____ DATA FOR THIS EXERCISE

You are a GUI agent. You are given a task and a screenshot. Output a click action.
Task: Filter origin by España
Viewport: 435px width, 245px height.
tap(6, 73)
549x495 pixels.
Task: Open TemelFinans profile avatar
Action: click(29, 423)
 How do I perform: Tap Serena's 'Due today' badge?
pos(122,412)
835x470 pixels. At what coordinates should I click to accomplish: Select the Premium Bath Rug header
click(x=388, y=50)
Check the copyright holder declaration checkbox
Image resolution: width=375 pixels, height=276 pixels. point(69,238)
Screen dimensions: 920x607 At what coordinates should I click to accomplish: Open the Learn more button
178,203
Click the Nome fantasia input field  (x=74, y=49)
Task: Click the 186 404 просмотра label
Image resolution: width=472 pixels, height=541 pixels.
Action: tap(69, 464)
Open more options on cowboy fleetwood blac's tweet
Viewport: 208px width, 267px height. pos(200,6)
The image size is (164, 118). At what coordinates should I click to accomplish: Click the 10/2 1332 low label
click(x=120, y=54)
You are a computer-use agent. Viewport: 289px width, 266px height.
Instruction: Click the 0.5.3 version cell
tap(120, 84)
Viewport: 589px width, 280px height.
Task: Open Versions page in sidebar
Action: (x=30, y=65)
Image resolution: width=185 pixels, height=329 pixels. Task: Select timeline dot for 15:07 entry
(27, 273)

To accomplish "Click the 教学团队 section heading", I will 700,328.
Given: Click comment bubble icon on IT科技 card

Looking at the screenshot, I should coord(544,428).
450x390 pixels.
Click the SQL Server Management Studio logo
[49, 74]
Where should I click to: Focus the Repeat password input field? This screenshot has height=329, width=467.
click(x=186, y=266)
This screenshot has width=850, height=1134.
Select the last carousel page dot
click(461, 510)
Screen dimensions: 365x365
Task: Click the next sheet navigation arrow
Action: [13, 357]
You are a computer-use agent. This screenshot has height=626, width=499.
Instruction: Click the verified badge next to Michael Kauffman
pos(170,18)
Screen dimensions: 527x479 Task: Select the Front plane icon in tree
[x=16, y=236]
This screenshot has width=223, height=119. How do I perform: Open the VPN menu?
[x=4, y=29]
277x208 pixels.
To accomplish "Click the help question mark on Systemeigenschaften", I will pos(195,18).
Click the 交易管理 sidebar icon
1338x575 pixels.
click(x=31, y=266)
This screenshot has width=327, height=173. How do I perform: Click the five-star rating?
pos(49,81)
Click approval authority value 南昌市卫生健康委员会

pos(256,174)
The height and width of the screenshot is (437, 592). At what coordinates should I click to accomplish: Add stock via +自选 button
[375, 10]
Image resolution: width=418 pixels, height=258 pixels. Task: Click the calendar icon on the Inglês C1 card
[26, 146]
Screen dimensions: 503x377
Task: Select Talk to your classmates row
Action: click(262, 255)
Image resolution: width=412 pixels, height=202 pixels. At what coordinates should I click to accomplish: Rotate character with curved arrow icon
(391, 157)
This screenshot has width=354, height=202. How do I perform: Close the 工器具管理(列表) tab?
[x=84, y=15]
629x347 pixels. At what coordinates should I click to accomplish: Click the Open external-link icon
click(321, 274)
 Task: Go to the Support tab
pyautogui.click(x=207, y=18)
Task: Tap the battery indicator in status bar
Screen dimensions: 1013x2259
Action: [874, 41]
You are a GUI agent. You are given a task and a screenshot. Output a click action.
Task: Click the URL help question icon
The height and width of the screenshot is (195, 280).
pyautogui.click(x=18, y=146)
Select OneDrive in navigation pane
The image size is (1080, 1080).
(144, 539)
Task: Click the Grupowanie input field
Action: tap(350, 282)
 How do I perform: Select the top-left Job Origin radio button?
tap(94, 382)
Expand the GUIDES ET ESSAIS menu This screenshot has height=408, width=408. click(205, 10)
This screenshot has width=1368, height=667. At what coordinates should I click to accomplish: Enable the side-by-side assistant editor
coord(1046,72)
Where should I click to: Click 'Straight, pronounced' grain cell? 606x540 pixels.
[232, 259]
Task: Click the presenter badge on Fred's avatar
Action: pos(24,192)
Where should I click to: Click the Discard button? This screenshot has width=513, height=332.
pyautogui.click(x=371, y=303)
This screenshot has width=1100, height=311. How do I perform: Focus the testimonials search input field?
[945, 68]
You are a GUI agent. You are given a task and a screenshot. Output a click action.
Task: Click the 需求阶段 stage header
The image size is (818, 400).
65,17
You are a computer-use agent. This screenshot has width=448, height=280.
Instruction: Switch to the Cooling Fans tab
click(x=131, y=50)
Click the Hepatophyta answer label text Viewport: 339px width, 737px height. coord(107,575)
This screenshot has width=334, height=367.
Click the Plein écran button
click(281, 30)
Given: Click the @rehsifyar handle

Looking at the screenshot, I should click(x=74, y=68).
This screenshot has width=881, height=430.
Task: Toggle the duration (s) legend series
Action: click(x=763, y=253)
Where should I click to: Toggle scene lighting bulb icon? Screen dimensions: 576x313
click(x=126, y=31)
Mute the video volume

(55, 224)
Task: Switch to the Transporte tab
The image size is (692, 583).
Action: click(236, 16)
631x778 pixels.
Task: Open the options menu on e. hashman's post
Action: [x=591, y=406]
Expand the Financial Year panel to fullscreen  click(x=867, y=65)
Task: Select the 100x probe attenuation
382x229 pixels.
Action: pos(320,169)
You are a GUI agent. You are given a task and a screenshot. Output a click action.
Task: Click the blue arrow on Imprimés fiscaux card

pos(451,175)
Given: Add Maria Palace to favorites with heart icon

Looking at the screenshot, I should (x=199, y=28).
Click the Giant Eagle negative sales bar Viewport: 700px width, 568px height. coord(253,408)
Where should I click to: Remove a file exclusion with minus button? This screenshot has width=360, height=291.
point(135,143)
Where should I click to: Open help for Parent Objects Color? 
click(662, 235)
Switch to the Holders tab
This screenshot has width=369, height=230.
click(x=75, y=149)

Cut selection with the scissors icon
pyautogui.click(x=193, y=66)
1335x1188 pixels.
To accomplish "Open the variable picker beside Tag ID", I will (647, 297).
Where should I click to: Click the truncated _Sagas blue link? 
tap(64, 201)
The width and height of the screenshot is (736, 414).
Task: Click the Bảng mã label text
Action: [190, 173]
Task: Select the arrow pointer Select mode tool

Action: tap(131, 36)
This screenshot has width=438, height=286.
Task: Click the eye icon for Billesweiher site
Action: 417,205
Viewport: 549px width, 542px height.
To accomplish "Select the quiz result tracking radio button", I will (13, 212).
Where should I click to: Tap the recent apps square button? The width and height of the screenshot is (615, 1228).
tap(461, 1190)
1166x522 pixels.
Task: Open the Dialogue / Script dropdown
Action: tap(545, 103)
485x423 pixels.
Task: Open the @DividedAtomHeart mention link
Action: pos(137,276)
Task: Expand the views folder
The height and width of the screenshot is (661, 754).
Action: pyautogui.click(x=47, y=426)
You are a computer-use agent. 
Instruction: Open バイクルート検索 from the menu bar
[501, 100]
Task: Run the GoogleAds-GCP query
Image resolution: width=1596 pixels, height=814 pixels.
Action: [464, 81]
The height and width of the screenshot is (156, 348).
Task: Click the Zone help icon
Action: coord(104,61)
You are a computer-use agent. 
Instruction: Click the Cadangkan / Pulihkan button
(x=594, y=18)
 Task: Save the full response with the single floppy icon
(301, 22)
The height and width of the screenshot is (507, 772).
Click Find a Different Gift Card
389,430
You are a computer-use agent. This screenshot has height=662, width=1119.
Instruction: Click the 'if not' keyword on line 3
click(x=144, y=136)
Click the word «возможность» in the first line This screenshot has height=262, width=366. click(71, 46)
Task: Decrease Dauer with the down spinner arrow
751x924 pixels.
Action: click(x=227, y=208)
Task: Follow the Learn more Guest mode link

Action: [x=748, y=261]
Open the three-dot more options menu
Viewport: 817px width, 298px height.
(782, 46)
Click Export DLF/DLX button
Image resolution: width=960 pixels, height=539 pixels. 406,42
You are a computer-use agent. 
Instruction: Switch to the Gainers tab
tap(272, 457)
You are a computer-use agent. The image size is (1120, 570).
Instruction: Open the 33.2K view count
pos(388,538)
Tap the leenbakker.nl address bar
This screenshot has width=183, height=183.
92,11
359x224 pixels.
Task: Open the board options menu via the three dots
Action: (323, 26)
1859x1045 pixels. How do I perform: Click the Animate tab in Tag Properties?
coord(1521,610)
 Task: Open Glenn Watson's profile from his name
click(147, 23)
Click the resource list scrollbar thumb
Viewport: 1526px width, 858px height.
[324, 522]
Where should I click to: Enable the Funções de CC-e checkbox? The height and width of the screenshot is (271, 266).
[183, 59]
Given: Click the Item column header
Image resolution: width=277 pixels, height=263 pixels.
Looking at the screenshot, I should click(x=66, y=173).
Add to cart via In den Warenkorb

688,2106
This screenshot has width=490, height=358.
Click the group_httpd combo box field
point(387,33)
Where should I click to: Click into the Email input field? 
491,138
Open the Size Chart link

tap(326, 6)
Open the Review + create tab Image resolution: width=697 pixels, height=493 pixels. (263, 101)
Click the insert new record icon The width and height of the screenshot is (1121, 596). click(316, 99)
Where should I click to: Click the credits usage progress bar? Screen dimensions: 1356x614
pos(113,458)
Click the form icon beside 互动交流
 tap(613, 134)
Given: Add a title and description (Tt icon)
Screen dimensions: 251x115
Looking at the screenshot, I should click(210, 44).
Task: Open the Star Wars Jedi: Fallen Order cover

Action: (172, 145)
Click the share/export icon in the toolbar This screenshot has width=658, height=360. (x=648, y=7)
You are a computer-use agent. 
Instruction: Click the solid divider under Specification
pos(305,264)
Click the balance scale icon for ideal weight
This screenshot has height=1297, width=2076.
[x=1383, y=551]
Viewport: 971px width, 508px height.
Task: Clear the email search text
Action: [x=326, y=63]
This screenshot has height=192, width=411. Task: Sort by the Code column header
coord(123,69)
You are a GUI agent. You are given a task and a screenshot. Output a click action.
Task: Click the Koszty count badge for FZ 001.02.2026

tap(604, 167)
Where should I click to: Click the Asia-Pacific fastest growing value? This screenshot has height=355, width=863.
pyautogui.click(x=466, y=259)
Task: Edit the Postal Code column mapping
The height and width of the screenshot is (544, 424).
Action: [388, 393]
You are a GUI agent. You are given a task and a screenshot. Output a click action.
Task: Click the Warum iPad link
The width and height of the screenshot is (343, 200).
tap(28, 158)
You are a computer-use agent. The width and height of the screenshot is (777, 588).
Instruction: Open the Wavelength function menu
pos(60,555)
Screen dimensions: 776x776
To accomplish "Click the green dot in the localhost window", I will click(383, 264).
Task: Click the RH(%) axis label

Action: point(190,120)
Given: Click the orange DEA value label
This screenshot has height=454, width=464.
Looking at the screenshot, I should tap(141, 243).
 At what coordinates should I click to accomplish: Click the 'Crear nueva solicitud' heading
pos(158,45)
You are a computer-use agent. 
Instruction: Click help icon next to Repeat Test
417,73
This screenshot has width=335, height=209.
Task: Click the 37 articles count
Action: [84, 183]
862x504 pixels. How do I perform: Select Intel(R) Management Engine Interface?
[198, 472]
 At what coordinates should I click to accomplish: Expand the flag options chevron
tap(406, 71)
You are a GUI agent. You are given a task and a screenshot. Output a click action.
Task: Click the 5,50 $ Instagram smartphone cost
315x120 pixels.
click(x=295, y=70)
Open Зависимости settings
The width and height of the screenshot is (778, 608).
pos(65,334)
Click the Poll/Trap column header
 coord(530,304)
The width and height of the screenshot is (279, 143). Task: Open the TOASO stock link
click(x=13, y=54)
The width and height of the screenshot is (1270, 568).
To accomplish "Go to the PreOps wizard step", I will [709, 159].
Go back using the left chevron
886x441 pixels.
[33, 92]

________

### [WHAT YOU HAVE TO DO]
Could you find every line in the records above that contains the word "question" and copy it?

### [EXERCISE RESPONSE]
To accomplish "Click the help question mark on Systemeigenschaften", I will pos(195,18).
Task: Click the URL help question icon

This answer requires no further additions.